When entering Cushman & Wakefield’s Amsterdam office, employees are met with a very different experience than just three months ago.
Now, employees must secure a designated work area through an app that assigns them to a sanitized desk. Floors are laden with giant blue arrows to encourage one-way traffic, while signs remind occupants to stay physically distanced and use hand sanitizer.
“It’s really about changing the behavior of people who have walked into the same office for years,” said Jeroen Lokerse, head of Cushman’s Netherlands office. “Rearranging the floor layout or carpets can immediately change the behavior of people and what is a comfortable zone to be in.”

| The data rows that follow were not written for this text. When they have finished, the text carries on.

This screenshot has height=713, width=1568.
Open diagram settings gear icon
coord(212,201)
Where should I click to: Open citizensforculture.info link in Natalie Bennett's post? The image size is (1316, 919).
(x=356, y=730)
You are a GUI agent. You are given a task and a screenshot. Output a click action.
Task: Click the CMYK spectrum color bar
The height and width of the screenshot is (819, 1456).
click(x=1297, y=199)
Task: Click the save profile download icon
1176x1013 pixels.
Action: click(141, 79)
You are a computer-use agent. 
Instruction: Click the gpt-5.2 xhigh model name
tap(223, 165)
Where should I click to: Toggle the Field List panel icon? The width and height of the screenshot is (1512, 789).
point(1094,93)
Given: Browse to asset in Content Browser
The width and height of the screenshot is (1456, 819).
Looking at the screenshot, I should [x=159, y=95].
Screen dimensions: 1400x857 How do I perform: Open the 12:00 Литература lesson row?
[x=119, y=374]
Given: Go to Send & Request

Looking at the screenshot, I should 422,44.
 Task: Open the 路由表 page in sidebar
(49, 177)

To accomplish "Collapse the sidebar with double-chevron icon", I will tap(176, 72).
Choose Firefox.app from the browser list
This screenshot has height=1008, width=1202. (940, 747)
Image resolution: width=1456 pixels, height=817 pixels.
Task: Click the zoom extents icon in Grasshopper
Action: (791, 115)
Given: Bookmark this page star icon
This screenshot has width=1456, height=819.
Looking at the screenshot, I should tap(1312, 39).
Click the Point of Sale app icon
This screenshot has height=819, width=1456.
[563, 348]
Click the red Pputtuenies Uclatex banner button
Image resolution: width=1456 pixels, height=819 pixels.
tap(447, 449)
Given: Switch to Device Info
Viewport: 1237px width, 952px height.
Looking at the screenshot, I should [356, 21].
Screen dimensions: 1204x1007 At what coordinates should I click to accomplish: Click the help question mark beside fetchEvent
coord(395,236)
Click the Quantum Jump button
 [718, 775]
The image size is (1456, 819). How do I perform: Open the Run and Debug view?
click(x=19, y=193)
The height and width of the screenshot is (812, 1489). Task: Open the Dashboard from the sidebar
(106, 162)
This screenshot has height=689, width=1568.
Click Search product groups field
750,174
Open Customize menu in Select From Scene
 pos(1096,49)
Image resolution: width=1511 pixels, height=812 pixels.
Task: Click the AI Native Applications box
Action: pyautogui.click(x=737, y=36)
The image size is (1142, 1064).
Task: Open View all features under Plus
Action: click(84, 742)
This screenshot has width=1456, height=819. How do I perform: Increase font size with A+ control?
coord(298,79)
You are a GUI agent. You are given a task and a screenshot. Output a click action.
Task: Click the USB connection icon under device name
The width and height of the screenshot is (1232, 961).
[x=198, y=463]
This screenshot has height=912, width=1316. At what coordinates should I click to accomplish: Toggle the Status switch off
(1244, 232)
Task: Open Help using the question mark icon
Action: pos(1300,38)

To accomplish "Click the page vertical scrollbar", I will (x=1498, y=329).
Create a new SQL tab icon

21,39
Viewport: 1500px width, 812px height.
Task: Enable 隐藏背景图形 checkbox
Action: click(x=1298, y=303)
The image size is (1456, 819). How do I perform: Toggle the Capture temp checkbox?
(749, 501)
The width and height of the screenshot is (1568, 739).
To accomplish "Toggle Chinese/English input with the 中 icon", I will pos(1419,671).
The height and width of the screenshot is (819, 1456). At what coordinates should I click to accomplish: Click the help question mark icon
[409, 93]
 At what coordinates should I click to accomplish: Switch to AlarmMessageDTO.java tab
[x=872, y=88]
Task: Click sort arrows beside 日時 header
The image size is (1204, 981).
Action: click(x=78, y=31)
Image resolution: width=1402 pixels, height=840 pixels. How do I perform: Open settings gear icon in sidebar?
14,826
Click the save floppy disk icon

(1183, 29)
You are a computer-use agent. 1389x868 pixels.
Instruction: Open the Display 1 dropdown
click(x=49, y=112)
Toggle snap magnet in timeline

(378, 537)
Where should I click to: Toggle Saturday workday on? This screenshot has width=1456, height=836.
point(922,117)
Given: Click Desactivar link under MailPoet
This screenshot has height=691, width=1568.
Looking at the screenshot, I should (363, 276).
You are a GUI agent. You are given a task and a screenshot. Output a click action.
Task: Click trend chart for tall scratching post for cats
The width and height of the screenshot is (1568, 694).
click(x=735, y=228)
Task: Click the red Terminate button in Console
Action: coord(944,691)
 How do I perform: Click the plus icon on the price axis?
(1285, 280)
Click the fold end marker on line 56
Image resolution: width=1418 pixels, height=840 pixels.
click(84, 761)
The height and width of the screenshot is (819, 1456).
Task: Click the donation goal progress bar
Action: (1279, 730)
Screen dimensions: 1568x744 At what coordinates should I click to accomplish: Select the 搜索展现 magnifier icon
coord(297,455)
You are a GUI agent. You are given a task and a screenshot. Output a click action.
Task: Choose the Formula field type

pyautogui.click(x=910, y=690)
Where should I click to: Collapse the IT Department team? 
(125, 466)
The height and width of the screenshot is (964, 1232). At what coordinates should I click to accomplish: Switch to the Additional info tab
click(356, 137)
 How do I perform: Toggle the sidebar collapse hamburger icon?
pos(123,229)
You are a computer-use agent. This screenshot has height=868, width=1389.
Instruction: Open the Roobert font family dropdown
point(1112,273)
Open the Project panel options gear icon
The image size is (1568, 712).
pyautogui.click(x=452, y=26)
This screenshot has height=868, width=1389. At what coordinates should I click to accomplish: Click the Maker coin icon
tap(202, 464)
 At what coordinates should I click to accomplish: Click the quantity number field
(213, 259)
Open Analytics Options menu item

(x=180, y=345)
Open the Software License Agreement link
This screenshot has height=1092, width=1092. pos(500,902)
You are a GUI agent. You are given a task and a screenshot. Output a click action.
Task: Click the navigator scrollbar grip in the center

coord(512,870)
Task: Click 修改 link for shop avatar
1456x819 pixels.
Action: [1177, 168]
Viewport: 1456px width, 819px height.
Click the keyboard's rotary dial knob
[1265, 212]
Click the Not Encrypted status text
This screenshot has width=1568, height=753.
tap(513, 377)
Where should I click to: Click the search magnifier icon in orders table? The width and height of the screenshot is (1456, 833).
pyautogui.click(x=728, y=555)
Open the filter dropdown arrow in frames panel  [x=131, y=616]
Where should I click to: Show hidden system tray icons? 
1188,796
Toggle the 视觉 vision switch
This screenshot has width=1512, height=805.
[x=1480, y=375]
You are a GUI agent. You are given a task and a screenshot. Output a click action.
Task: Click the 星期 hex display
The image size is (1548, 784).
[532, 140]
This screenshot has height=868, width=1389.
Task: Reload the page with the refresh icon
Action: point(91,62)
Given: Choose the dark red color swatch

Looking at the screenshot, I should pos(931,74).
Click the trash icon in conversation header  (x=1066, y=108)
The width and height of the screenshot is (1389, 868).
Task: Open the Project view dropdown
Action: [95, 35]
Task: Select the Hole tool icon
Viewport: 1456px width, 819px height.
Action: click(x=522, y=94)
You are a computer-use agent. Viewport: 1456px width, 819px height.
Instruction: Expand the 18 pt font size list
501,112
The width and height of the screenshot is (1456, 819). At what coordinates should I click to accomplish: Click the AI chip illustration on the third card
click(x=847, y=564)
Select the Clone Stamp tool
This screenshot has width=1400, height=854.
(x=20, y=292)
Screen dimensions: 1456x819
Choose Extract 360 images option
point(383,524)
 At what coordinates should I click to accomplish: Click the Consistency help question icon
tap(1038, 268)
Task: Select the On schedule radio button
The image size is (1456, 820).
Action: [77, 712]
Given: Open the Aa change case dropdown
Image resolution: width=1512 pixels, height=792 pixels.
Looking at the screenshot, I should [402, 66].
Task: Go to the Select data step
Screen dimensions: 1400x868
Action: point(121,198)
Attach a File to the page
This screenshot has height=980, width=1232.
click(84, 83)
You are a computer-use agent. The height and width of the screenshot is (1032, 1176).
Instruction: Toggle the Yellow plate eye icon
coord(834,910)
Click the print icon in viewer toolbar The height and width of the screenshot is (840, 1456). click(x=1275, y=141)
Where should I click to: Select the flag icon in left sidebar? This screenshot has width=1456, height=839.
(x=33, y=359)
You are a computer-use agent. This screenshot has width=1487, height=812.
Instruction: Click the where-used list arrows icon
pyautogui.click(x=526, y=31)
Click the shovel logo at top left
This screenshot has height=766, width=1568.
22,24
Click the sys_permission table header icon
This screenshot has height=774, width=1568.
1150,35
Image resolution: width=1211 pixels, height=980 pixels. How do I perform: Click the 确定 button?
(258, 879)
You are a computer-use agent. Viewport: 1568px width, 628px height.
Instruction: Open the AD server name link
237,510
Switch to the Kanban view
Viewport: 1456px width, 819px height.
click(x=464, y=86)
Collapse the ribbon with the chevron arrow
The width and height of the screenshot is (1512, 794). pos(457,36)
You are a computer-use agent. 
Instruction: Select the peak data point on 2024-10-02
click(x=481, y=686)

The 35,000 square foot workplace has become the testing grounds for the company’s “6 Feet Office” experiment that hopes to perfect returning to the workplace. Cushman has received hundreds of inquiries from businesses about reconfiguring spaces to meet the changing needs of today’s society. The kicker is, this could lead to decreased takeup of office space, which means less business for real estate firms like Cushman.
So far, the company has helped guide many businesses in China back into the office, but the country’s heavy government monitoring may not be applicable elsewhere.
Cushman added that it is advising clients in high-rise office towers to limit the number of workers within the space in order to address coronavirus risks, allow for staggered work shifts and encourage some to continue working from home.
Another option to make operations run smoother is to adopt flexible office spaces rather than uprooting the entire core office.